Bostończycy tymczasem cieszą się z trzeciego kolejnego zwycięstwa i nastroje w drużynie są dziś dobre, choć Brad Stevens narzekał na słaby start zespołu zarówno w starciu z Kings w Sacramento, jak i z Lakers. Celtics prowadzili jednak 57-47 do przerwy , 68-51 po kilku minutach drugiej połowy i 93-76 przed ostatnią kwartą, wygrywając ostatecznie 120-107, przede wszystkim za sprawą znakomitej postawy Irvinga – ogółem sześciu bostońskich zawodników miało co najmniej dziesięć oczek. Byłoby łatwiej, gdyby nie słabe występy Tatuma i Browna.
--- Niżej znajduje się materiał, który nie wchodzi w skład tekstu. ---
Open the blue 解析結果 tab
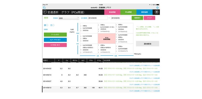 click(144, 12)
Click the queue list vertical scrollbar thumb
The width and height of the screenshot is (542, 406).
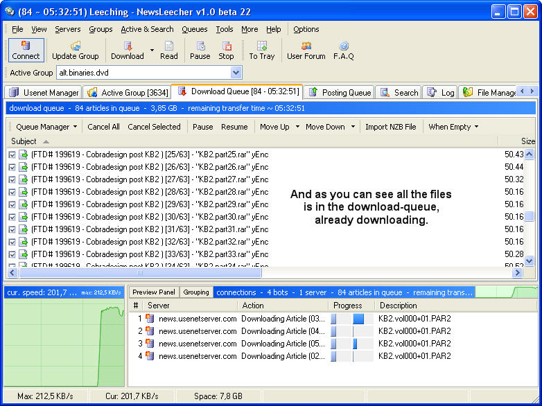[530, 216]
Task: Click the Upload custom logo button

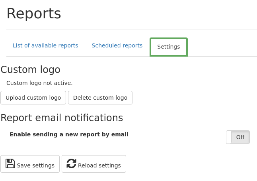Action: (33, 98)
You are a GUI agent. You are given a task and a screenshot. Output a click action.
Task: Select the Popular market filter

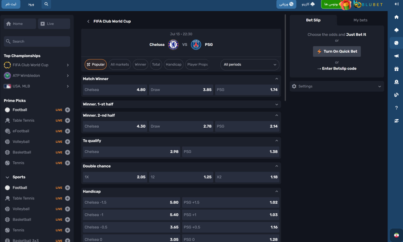pos(96,65)
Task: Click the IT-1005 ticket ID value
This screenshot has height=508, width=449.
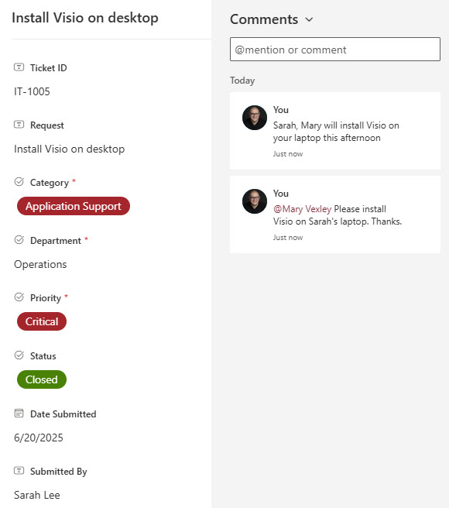Action: coord(32,91)
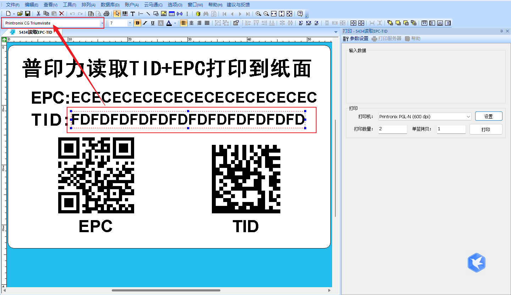Insert a picture using image tool
This screenshot has width=511, height=295.
(x=164, y=13)
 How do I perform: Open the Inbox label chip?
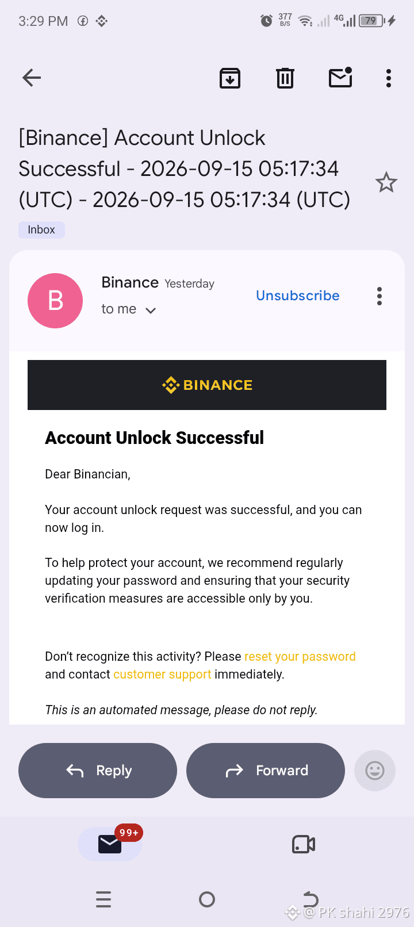(41, 229)
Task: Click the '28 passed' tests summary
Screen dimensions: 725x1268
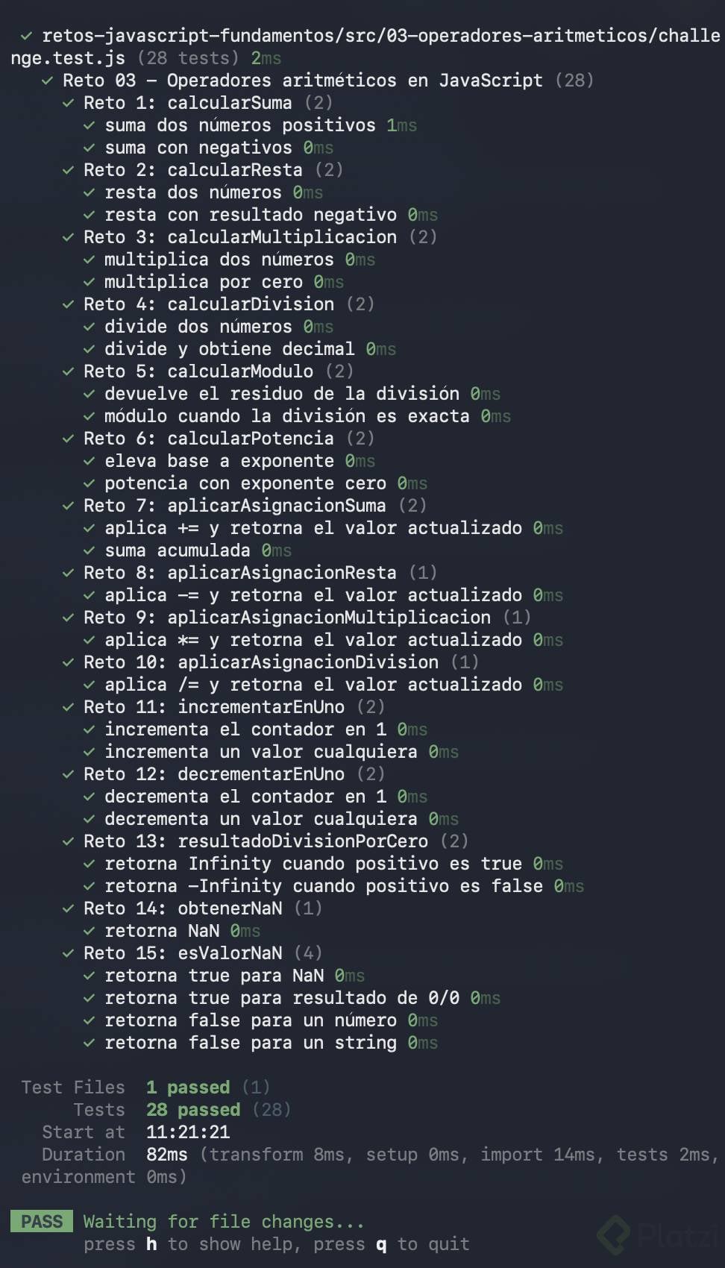Action: [x=193, y=1110]

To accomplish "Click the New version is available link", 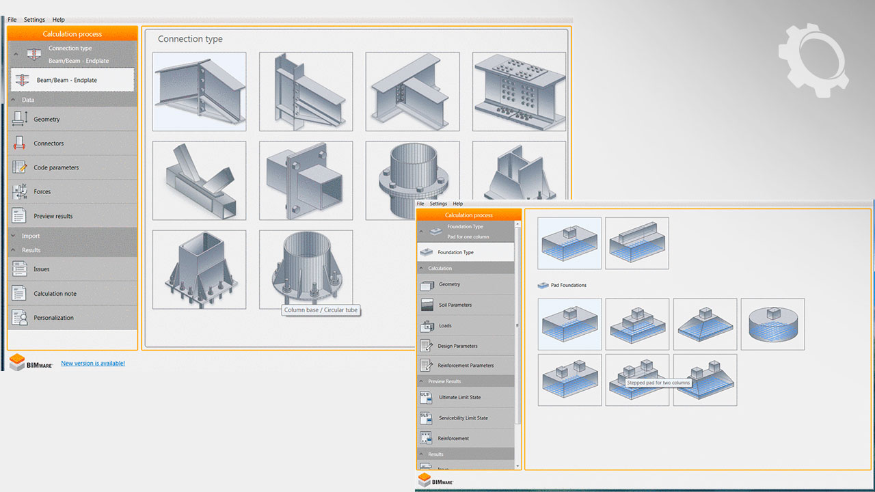I will tap(93, 364).
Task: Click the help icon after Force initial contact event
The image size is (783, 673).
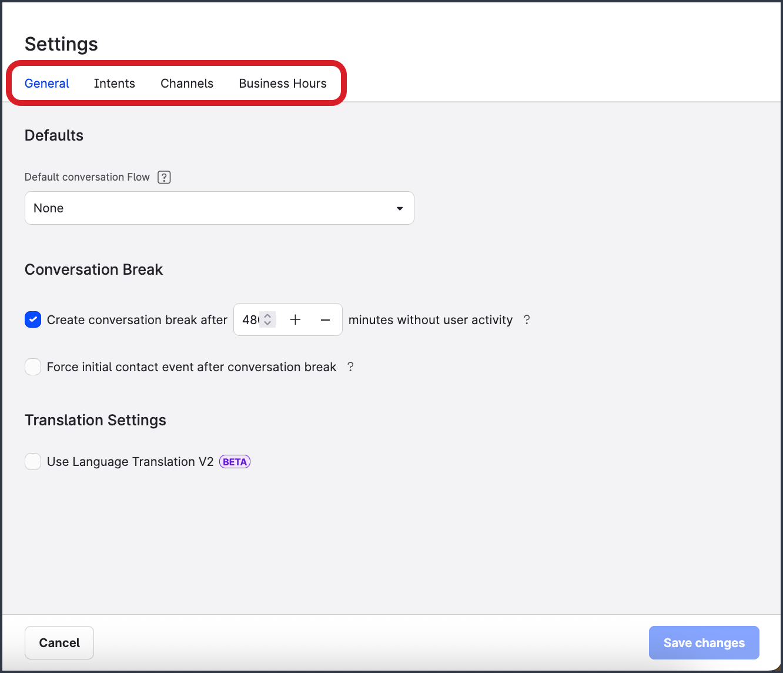Action: click(350, 367)
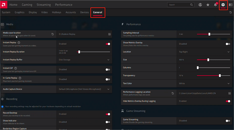Open the web browser globe icon
Screen dimensions: 234x130
200,5
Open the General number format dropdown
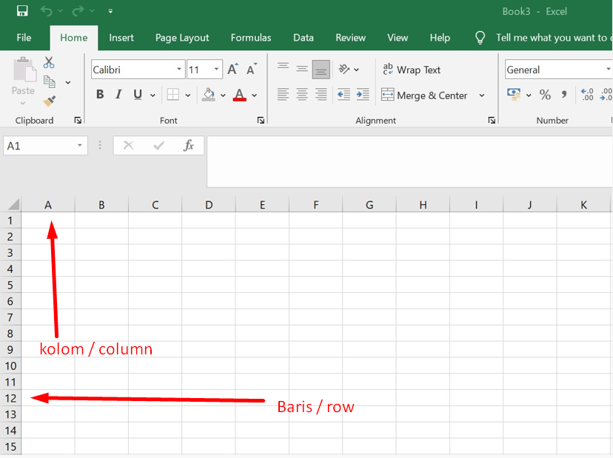Image resolution: width=613 pixels, height=458 pixels. pos(607,70)
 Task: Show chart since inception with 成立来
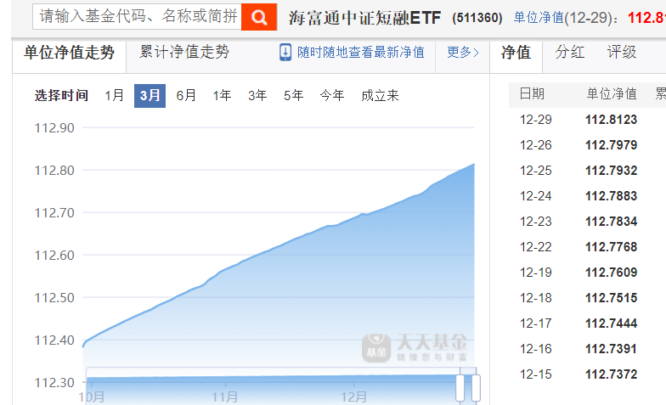tap(380, 95)
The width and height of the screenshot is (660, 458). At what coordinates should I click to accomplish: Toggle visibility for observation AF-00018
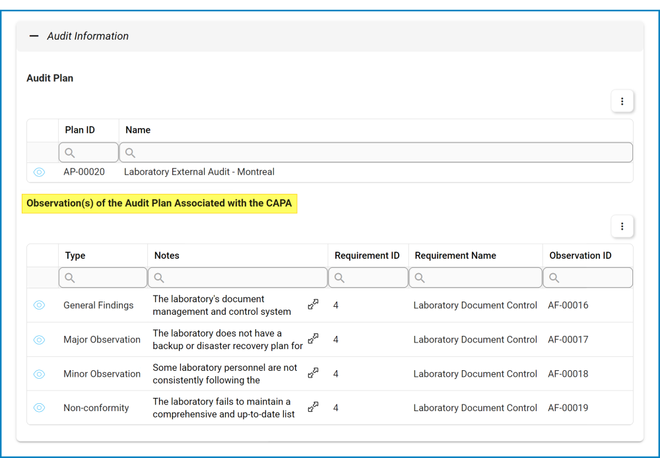tap(39, 374)
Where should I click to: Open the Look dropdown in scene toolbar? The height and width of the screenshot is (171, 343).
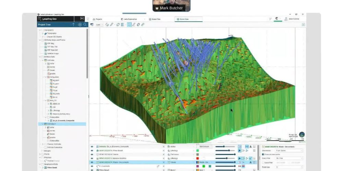coord(99,25)
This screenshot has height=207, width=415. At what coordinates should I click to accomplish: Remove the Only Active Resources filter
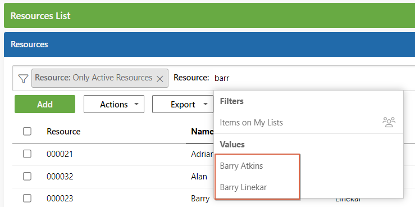pyautogui.click(x=159, y=79)
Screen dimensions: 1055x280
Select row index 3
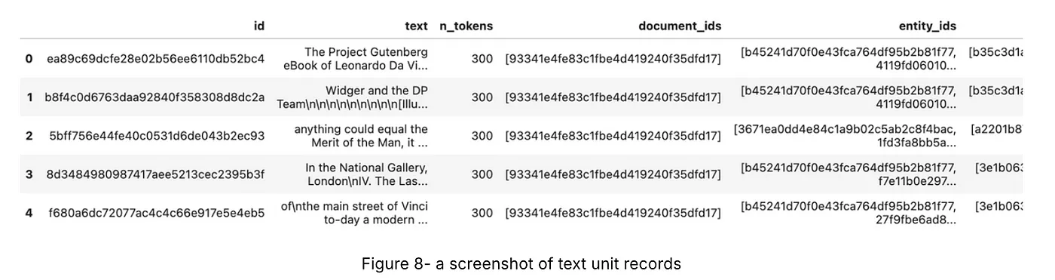point(29,174)

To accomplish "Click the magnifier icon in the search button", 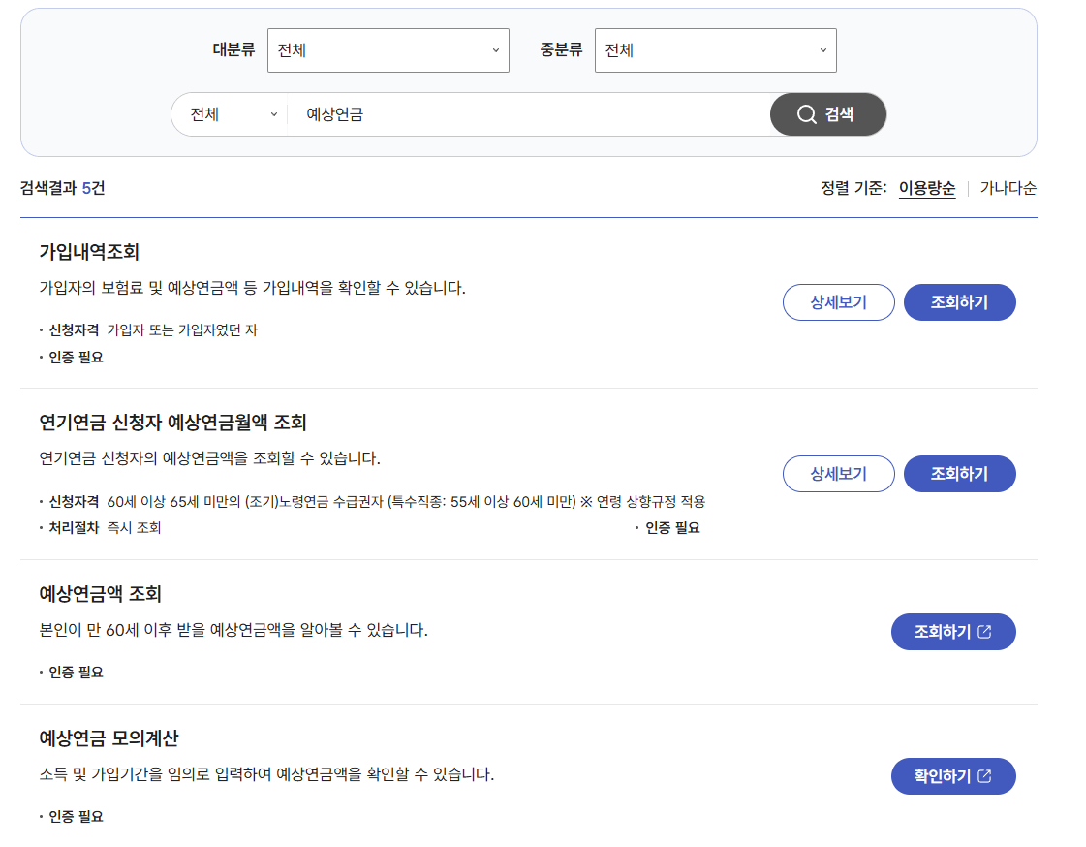I will pos(808,114).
Dwójka młodych skrzydłowych zdobyła łącznie ledwie 14 punktów, trafiając tylko pięć z 19 prób (w tym jedną na osiem trójek). Dali co prawda wsparcie w innych aspektach (Tatum miał pięć zbiórek i pięć asyst, a Brown trzy zbiórki, trzy asysty i dwa bloki), ale potrzeba znacznie lepszej gry tej dwójki. LeBron James zagrał tylko 13 minut w pierwszej połowie i 15 minut w drugiej, a i tak zrobił 30/10/12. Dobre wrażenie zrobili też Mo Wanger i Johnathan Williams, którzy dostali szansę na sporo minut i bardzo dobrze ją wykorzystali.
- Kyrie Irving: 30 punktów, 12/18 FG, 5/8 3PT, 7 zbiórek, 5 asyst, 2 bloki, 2 przechwyty, 35 minut
Bardzo dobry, znakomity wręcz występ Irvinga, który był nie tylko efektywny (spudłował ledwie sześć z 18 rzutów i trafił pięć z ośmiu prób zza łuku), ale też niezwykle efektowny. Miał kilka akcji, które zrobiły ogromne wrażenie na publiczności w Staples i nie tylko. A do tego w drugim swoim kolejnym meczu wymusił faul w ataku – to dobry wyznacznik tego, jak mu się gra i jak bardzo mu się chce.
- Marcus Morris: 16 punktów, 7/16 FG, 1/6 3PT, 7 zbiórek, 4 asysty, 27 minut
Solidne spotkanie w wykonaniu Morrisa, który jednak nadal ma problem ze skutecznością zza łuku, a przecież przez długi czas był jednym z najlepszych w lidze pod tym względem.
- Marcus Smart: 16 punktów, 6/8 FG, 4/6 3PT, 5 asyst, 2 przechwyty, 29 minut
Problemów z trafianiem za trzy nie miał w Los Angeles inny Marcus – Smart tylko na starcie trzeciej kwarty trafił trzy ze swoich czterech trójek, a do tego dołożył pięć asyst i jak zwykle solidną grę w defensywie.
15 punktów z ośmiu rzutów dołożył Gordon Hayward w kolejnym solidnym spotkaniu, a po 10 oczek mieli Al Horford oraz Terry Rozier. Celtics rozdali 32 asysty i to jest ich średnia z trzech ostatnich spotkań. Bostończycy mają bilans 17-5 w spotkaniach, w których mieli co najmniej 30 asyst. Przed nimi jeszcze jedno tylko spotkanie podczas tego wyjazdu, czyli bardzo ważny mecz z Los Angeles Clippers, którzy mają już sporą przewagę nad Sacramento Kings i będzie to fajny sprawdzian dla Celtów oraz jeszcze jedna okazja do rewanżu.